I made my first visit to Dover on March 16, in the middle of the decision process. As was often the case, the chartered Boeing 747 carrying the remains arrived at night. As we were waiting for the transfer to take place, I asked my staff how the four service members had been killed. I was emotional that night, and when I was told that the soldiers had been in a Humvee that was hit by an IED, I turned on my staff and through clenched teeth angrily demanded, “Find out why they didn’t have their goddamned MRAPs yet.”

Uniformed in fatigues and white gloves, the Air Force honor guard that would carry out the transfer marched by us, and we fell into line and cadence with them to move planeside. The night was cold, with wind and rain. The plane was bathed in floodlights, and the side cargo door was open high above the ground, allowing us to glimpse the first two plain aluminum flag-draped transfer cases. I had told my staff to arrange for me to be alone with the four, so I climbed the front steps of the plane and was escorted to the rear cargo area and the four fallen. They were Army Sergeant Christopher Abeyta, Specialist Robert Weiner, Private First Class Norman Cain, all from the 178th Infantry Regiment, and Air Force Staff Sergeant Timothy Bowles from Elmendorf Air Force Base, Alaska. Alone with them, I was overwhelmed. I knelt beside each for a moment, placing my hand on the flag covering each case. Tears flooded my eyes. I did not want to leave them, but I finally sensed the chaplain move close behind me, and so I rose, returned to the tarmac, and saluted as, one by one, with extraordinary precision, respect, and care—even
tenderness—the honor guard transferred each case to a waiting vehicle. There was complete silence on the plane back to Washington.

A month later I was visiting wounded at Walter Reed. I walked into one room where a young soldier was sitting on his bed holding a copy of that day’s
Washington Post
with a story about my March visit to Dover, including my intemperate question about why those four service members had not been in an MRAP. He read aloud from the story what I had demanded of my staff, and then he began to cry as he told me, “Your MRAP saved my life.” I managed to keep my composure—barely. I didn’t fully appreciate at the time the emotional toll my duties were taking on me.
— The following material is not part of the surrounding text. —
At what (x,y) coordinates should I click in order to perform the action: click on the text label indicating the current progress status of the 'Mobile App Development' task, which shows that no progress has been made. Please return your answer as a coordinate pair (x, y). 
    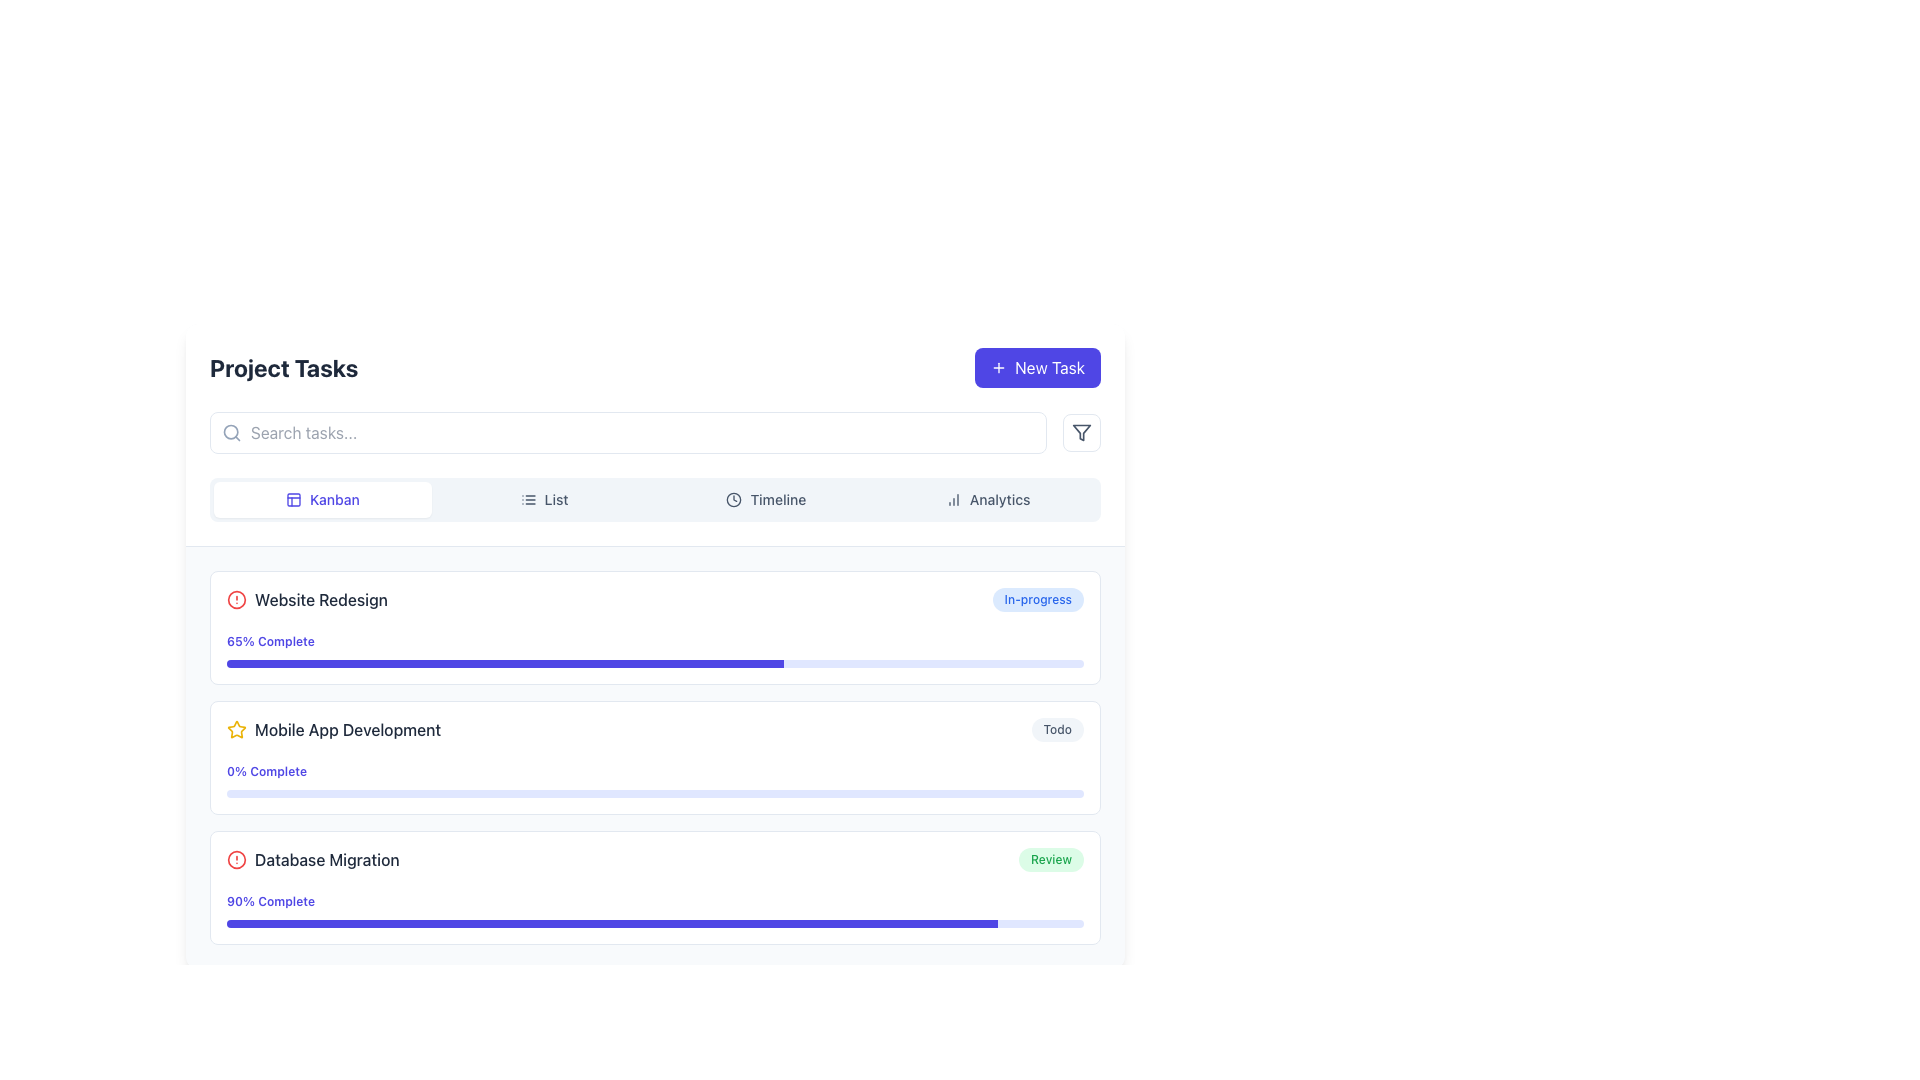
    Looking at the image, I should click on (266, 770).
Another issue I had tried to resolve early in my tenure was stop-loss, the practice of keeping soldiers on active duty after their scheduled service was completed. I knew that the practice was allowed by the contracts soldiers signed, but I considered it a breach of faith. Stop-loss was obviously unpopular among the troops, but it was also unpopular in Congress. Jack Murtha, chairman of the Defense Subcommittee of the House Appropriations Committee, pushed through legislation providing special compensation of $500 a month for the time any soldier was stop-lossed, retroactive to September 11, 2001. Ultimately we estimated there were some 174,000 eligible claimants, and Congress appropriated over $500 million for the retroactive pay.

A significant number of those stop-lossed were sergeants. Senior Army officers argued that their mustering out would deprive units of their experienced enlisted leadership. More than 14,000 soldiers were stop-lossed at one point. The surge in Iraq made ending the practice impossible in 2007 and 2008, but it remained on my to-do list. I returned to the issue early in the Obama administration. Thanks to the drawdowns in Iraq, Army chief of staff General George Casey and Pete Chiarelli came up with a plan to end stop-loss, which I announced on March 18, 2009, two days after my visit to Dover. Units of the Army Reserve would begin mobilizing and deploying without using stop-loss in August, the National Guard in September, and active duty units in January 2010. The goal was to reduce the number of those in stop-loss by 40 percent by March 2010, 50 percent by June, and to end the practice altogether by March 2011. The Army met these goals, and I was very proud of that.